**Brief a**
Answer these questions about the IMDB film data scraper page:
(i) Under what alias is sqlalchemy imported?
(ii) What example does the page give of a three-character currency prefix?
(iii) Who created the foreign exchange rates API that the conversion function relies on?

**Extract**
# IMDB Film Data Scraper Function
## Web Scraping Development

## Objectives
* To apply web scraping development work into a film data scraper function

In [1]:
# Install packages, if necessary:
# pip install requests
# pip install beautifulsoup4

# Load libraries and URL:
import requests
import re
from bs4 import BeautifulSoup
import pandas as pd
import psycopg2
import getpass
import sqlalchemy as sa
# import numpy as np
# import seaborn as sns

## Summarizing Currency Conversion Function
The usd_conversion.py function is a utility to automatically convert reported financial values to USD for comparison.  This function is intended to support the IMDB_film_data.py function.

### UX Summary:
* When budget and box office data is scraped, the currency conversion function will automatically detect the reported currency and convert the values to USD
* Function returns the originally submitted financial value back in USD

### Assumptions:
* Financial value submitted has a three character currency prefix, e.g. EUR, which is used to determine which exchange rate to be used
* Exchange rate used is the latest exchange rate available, and does not take historical rates or inflation into account

### Acknowledgment:
This function relies on the foreign exchange rates API created by Madis Väin, (Ref. https://exchangeratesapi.io).

**Source material**
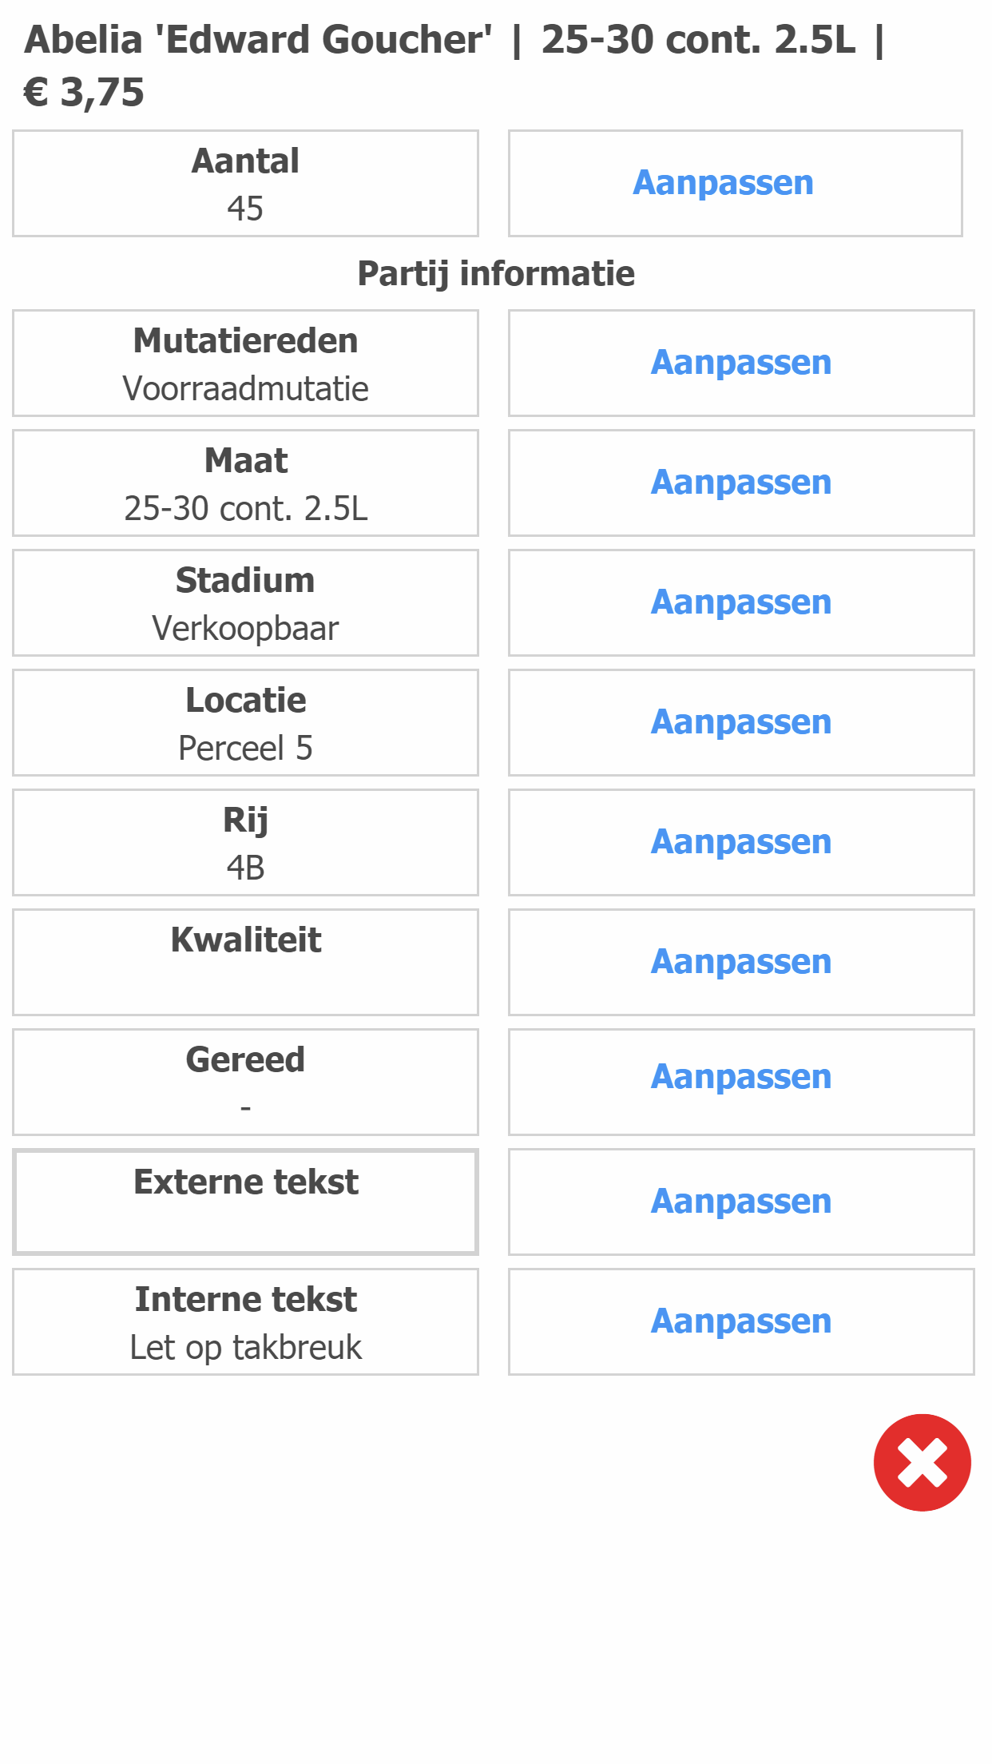Edit the Mutatiereden value
Viewport: 992px width, 1764px height.
click(x=741, y=363)
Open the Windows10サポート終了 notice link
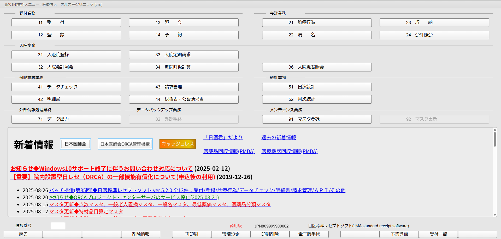 (x=101, y=168)
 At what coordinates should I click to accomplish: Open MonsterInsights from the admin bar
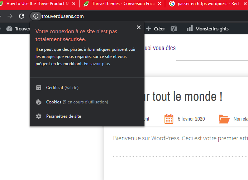coord(207,29)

**Brief b**
Lay out every line of the records above as a numbered list. Skip blank lines and leave out the pictures.

**Expected answer a**
(i) sa
(ii) EUR
(iii) Madis Väin

**Expected answer b**
1. Edit the Mutatiereden value
2. Viewport: 992px width, 1764px height.
3. click(x=741, y=363)
4. Open the Windows10サポート終了 notice link
5.  (x=101, y=168)
6.  At what coordinates should I click to accomplish: Open MonsterInsights from the admin bar
7. coord(207,29)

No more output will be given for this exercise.